Yeah, I’m a little bit late on this one. I’ve been a little bit late for a while. Anyway, I’ve been thinking about what I want to do with this blog and with my year in general because, you know, that’s what one does this time of year.
I only made one formal resolution: Read that damn pile of 50 books again.
If you’ve ever looked at this blog for more than two minutes, you probably know that I used to read a lot. I signed up to read 50 books for the Goodreads Challenge and completed it every year for several – I even hit 64 one year – and then I totally fell off the wagon. I’m not quite sure what happened, but it probably had something to do with starting round two of grad school. That and being bored with blogging and feeling like writing about every book had become a job.
Translation: I’m going to read fifty books this year, dammit, but that doesn’t mean I’m going to write about them.
Some of them, the particularly interesting ones, I might. Who knows, I might even get back into book blogging. (Really, though, that’s doubtful, as my final year of grad school – it better be ever – begins in about a week, and this lovely excess of time I’ve been enjoying for just under a month is about to end. Meh.
As for the blog, I’d like to post more. Note that I haven’t turned it into an Official Resolution, but I’ll call it a plan. (I also plan to spend less time in the Facebook Black Hole, but I’m already failing miserably at that one, soooo) I have some fun stories and photos from Christmas I’d like to share, but we’ll see if I get around to it. This post is a good start.
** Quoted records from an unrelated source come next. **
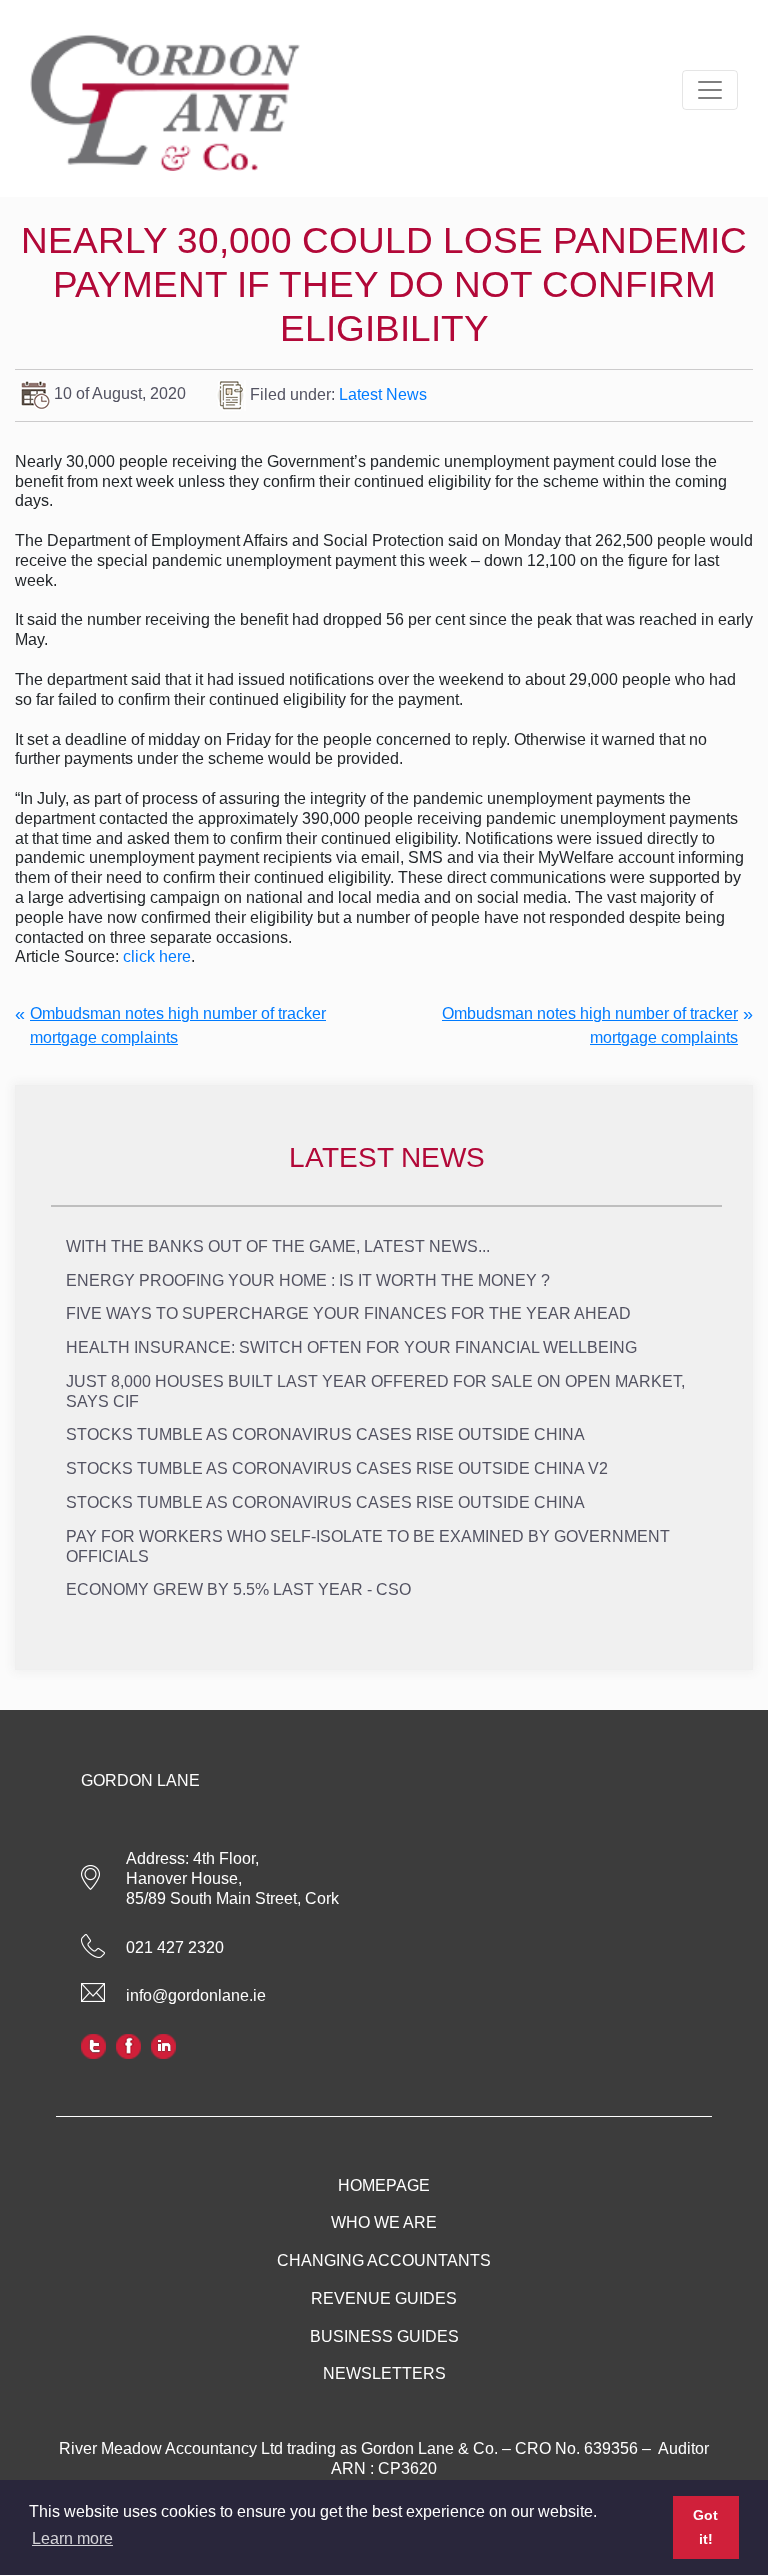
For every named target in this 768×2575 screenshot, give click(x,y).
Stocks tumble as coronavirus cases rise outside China (325, 1434)
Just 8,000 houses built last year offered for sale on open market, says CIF (375, 1391)
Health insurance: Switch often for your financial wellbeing (351, 1347)
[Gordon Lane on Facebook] (128, 2044)
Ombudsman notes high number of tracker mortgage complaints (178, 1025)
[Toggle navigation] (710, 90)
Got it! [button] (705, 2527)
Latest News (383, 393)
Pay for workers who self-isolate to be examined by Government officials (368, 1546)
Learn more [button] (72, 2538)
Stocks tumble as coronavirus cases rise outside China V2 (337, 1468)
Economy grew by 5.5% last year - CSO (238, 1589)
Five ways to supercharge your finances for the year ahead (348, 1313)
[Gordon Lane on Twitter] (93, 2044)
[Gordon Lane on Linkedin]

Okay, I’ll talk about books for just one minute. I just finished my first book of the year last night, Wildwood by Colin Meloy. Yes, the Colin Meloy of the Decemberists, and no, until about three weeks ago, I had no idea he’d written a book or I would have read it a while ago. If you’re familiar with the Decemberists, this book is just about what you’d expect if the lead singer wrote a children’s book (that really fits better into YA but the main characters are 12 and no one asked me, etc). It’s dark, it’s fantasy, and there are beautiful illustrations throughout (by Meloy’s wife, Carson Ellis). (Carson Ellis also did the illustrations for The Mysterious Benedict Society, a fairly popular kids’ book that I really didn’t like. The illustrations were lovely, though!) You don’t have to be a kid or a teenager to enjoy this book. And even better: it’s the first in a trilogy. I’ll be reading through those in short order, though I’m diverting to the much less fantastical The Omnivore’s Dilemma, which downright terrifies me.